### Set exercise
Report how many of the lines below contain the string "text", treating uppercase and lowercase as distinct. Give only the number.

### Material provided

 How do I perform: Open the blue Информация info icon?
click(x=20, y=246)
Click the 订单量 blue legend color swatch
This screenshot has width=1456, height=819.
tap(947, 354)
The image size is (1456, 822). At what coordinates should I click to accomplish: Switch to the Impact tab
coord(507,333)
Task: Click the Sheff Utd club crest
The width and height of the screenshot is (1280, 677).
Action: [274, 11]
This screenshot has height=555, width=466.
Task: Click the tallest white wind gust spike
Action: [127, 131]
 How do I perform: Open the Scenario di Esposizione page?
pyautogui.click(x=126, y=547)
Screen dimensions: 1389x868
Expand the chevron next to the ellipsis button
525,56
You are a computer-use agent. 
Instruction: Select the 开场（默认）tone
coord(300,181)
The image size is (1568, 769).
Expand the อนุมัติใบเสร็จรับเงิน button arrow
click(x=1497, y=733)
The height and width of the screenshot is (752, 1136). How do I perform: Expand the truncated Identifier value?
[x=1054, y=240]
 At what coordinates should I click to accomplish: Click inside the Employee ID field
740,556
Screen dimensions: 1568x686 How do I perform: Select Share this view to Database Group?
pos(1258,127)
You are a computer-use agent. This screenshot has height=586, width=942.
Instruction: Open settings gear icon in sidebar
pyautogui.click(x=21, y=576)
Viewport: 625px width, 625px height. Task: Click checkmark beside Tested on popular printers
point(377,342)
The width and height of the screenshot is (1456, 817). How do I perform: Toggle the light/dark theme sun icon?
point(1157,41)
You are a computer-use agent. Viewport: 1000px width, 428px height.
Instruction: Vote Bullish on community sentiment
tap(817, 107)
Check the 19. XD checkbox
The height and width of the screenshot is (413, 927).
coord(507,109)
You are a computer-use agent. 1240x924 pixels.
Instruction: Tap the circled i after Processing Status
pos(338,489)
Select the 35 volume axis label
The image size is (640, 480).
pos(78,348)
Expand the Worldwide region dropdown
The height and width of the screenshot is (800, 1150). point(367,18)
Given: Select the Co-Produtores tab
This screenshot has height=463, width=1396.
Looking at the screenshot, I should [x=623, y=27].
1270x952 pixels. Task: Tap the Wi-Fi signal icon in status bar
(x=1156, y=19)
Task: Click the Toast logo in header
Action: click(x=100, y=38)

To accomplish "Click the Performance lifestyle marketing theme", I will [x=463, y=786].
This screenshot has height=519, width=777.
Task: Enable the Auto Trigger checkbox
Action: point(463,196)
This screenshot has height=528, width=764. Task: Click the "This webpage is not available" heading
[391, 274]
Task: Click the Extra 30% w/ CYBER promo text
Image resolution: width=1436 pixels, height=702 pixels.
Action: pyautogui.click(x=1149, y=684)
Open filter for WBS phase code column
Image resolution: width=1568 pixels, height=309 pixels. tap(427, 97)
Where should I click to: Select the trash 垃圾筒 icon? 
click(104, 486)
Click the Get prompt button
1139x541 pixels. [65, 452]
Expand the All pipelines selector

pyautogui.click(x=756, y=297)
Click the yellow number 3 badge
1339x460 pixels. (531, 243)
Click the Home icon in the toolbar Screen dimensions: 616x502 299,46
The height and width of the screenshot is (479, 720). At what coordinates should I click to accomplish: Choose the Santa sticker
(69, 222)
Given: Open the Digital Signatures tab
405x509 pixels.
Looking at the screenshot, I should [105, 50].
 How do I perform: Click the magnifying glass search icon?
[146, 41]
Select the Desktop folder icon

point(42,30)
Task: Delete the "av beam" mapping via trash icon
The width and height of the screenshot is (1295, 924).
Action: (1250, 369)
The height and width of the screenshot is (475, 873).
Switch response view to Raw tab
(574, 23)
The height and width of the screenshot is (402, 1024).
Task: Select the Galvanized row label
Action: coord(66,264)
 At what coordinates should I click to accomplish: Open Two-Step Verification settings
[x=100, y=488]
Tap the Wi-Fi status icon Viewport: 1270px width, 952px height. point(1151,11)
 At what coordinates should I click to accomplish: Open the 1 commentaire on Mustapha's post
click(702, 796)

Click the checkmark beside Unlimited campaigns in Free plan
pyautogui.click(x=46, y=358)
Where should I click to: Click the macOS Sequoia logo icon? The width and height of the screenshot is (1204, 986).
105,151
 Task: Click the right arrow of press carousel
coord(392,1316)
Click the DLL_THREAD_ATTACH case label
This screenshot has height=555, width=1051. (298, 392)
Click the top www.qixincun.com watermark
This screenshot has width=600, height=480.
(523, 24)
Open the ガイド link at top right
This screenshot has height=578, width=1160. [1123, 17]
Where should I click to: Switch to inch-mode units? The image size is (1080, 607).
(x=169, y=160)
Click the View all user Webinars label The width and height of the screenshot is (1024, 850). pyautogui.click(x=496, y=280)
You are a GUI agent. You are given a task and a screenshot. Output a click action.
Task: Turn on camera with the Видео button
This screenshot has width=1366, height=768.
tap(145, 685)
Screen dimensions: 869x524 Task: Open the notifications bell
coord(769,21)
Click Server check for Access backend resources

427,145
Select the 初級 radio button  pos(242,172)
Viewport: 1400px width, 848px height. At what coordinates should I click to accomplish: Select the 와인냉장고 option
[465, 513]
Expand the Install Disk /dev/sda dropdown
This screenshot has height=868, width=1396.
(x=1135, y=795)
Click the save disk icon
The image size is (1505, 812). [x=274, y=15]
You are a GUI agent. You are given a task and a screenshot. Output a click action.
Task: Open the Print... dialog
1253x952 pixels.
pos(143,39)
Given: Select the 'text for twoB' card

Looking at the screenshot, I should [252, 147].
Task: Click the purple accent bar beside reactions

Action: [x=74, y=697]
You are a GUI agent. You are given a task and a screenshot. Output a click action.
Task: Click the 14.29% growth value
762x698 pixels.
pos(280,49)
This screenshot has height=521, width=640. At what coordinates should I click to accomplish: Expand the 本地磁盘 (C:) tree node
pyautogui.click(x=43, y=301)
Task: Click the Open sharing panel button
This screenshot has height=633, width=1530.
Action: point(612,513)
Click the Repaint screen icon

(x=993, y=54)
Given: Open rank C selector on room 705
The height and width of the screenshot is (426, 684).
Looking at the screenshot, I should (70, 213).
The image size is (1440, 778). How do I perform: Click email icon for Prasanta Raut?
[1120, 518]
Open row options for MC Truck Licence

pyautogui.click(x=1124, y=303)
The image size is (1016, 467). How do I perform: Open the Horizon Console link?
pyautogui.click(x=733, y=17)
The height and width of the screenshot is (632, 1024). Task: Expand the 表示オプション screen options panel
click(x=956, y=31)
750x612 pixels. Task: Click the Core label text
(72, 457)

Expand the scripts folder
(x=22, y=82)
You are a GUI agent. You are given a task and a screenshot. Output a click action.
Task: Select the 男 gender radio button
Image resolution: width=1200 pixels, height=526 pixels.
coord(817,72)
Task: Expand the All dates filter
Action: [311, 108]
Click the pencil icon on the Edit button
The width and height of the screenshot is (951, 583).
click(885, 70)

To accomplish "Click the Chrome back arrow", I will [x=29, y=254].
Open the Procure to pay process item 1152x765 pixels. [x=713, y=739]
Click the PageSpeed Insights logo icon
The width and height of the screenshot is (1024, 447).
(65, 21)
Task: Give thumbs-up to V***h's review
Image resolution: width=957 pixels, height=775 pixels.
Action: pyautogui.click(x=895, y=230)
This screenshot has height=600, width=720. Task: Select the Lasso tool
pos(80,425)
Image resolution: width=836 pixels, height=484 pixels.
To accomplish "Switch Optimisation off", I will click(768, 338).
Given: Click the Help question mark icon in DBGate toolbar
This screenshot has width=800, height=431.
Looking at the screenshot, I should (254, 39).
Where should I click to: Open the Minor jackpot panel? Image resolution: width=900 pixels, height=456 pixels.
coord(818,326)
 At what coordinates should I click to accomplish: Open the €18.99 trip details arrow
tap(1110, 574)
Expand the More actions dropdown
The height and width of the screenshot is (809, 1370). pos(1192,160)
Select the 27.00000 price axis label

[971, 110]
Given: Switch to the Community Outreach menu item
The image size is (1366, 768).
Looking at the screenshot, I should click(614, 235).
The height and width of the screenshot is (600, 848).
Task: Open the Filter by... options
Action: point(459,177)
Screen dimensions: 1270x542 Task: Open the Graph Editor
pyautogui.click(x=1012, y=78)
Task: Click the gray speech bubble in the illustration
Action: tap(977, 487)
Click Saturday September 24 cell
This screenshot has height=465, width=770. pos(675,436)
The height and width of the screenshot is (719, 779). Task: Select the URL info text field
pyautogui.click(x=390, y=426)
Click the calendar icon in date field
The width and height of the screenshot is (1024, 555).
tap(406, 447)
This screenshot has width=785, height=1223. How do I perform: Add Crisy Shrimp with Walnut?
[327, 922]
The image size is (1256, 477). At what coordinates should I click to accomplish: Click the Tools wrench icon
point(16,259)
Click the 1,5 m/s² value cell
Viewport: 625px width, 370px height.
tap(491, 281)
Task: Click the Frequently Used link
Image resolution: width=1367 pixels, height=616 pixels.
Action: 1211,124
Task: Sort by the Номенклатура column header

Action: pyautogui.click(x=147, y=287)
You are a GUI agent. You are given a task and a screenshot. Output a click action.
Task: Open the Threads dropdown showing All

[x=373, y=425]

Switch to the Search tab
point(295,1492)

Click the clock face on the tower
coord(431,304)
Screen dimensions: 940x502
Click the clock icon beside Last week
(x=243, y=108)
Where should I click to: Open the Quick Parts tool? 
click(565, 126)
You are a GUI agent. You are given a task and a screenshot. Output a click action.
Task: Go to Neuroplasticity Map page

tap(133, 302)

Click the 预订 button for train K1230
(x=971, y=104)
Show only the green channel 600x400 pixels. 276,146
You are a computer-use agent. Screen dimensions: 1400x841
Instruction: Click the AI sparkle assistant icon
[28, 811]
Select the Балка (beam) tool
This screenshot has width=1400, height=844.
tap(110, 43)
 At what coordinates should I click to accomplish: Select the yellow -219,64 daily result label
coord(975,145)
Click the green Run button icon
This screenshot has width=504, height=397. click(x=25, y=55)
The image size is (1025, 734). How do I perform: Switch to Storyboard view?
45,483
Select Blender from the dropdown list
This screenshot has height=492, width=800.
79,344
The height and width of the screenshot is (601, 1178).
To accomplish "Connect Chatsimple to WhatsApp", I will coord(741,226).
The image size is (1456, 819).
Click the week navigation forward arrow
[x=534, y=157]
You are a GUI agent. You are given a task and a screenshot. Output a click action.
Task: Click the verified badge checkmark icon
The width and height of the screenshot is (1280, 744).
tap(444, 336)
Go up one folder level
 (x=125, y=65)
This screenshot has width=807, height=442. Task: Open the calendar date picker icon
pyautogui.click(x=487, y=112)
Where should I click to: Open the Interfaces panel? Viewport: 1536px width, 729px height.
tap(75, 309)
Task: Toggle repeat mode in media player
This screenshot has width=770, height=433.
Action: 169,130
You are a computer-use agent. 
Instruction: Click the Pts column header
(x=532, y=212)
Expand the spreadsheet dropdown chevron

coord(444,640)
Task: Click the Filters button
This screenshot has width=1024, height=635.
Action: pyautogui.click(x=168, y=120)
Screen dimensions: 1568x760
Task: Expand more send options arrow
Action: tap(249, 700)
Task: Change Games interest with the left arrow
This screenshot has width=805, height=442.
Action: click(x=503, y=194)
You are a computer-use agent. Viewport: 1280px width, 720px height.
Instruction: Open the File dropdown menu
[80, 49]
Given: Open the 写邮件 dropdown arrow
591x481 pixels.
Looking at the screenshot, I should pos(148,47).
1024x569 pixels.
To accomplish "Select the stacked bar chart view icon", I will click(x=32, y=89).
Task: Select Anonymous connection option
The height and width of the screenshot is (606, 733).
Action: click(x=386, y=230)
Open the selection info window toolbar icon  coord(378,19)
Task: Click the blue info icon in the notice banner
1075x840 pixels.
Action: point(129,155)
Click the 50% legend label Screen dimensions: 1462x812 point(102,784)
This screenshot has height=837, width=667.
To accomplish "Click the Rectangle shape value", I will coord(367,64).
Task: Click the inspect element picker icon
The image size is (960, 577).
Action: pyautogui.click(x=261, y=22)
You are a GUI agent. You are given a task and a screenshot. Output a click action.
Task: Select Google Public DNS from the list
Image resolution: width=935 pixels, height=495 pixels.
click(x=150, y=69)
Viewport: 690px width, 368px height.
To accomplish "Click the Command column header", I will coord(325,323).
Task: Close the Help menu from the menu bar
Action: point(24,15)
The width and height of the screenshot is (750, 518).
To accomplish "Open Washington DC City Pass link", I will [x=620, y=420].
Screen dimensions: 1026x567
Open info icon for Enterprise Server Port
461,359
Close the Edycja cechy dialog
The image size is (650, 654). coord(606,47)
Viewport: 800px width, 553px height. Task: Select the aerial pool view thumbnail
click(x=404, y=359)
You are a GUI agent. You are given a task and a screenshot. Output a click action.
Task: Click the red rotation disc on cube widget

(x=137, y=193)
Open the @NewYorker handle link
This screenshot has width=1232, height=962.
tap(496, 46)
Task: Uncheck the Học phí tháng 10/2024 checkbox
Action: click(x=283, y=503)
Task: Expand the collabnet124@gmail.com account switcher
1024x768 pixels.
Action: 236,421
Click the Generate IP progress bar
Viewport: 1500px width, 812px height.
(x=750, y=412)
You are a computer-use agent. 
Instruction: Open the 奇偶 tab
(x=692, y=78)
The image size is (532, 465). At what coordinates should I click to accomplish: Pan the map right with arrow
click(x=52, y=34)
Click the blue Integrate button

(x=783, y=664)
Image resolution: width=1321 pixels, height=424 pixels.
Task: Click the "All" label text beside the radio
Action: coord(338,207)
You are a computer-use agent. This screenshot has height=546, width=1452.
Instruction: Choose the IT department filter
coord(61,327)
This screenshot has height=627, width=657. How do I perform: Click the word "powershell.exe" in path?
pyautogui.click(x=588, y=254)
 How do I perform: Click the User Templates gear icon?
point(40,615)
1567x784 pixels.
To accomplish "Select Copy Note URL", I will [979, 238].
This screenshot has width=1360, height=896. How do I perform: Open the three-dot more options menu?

### Finished task
5